A nine-story office building had been planned at the vacant site, but, according to attorney Capers Barr, who represents owner Mary Street Parking, said that it had been planned for a “specific institutional user.” The owner decided to propose a hotel after that prospect “elected to not go forward with the project,” Barr said.  

Despite the proximity of the Bennett and Morris Sokol projects, Barr argued that a “diverse mixed-use district” referred to a broader area, so the fact that two other large hotels would be on the same block did not matter. 

Zoning board chair Leonard Krawcheck said it’s “really hard to square” the fact that the revised ordinance designates a certain area for large hotels — the “full-service” box — but also promotes a diverse mix of uses to avoid what some have described as an “overconcentration” of hotels on the peninsula.

Winslow Hastie of the Historic Charleston Foundation, who was one of the members of the hotel task force that helped amend the hotel rules, said the Mary Street request was the “perfect test case” to “utilize the new powers” the the ordinance gave the board to turn down hotel applications that don’t meet the city’s goals.

The board vote was ultimately split on whether or not the project aligned with the intention of the ordinance, and the application failed. 

The third request Tuesday was for an upper peninsula lot at 245 Huger St., which City Council voted to add to Charleston’s hotel overlay last year. The lot is mostly vacant now, except for a one-story warehouse. 

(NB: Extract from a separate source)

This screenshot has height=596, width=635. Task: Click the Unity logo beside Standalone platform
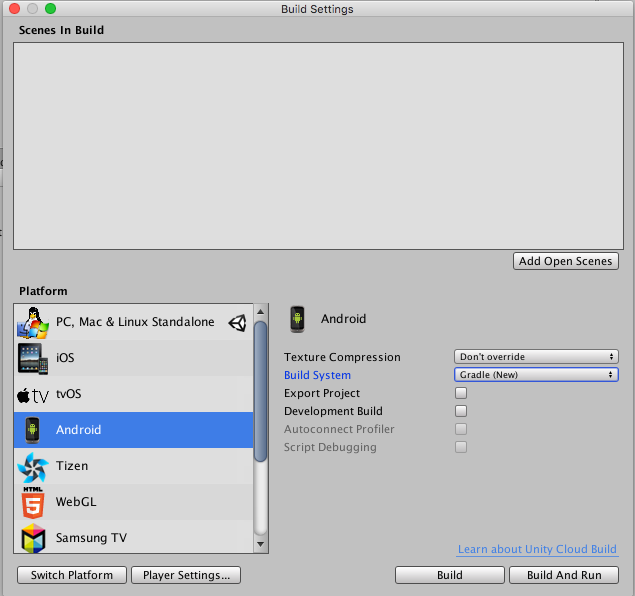(237, 322)
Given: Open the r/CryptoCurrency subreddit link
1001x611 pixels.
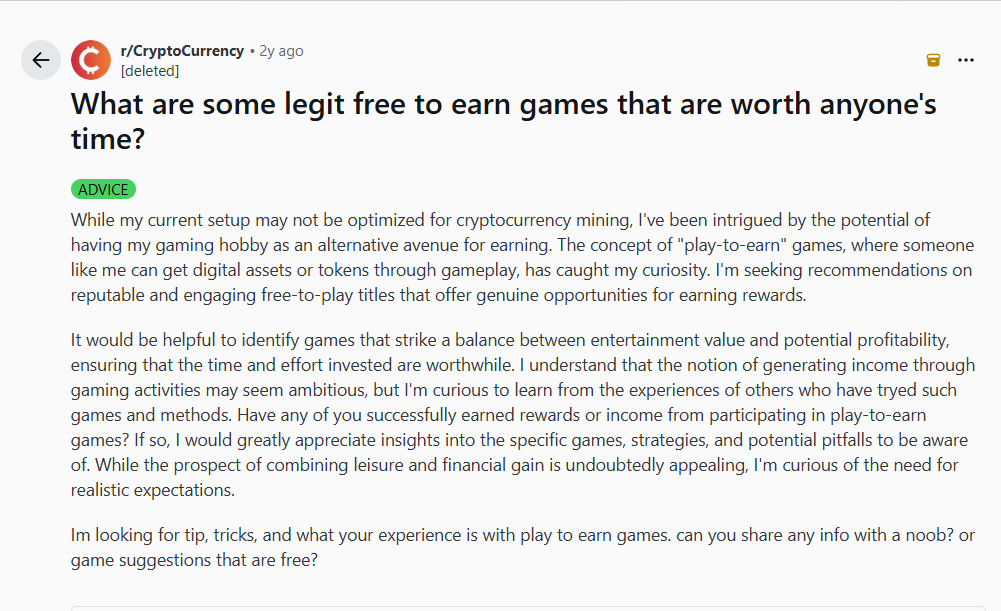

Nearby properties include a few churches, a couple restaurants and residences. The property across from it is currently empty but has been approved for a hotel, though it’s unclear if a lodging project is still being pursued there. 

The hospitality firm developing it, The Montford Group, is also building hotels on upper Meeting Street. Those projects include a Marriott-branded Moxy Hotel projected to open in mid-2021 and a 191-room wedge-shaped or “flatiron” hotel that’s slated for an opening in 2022.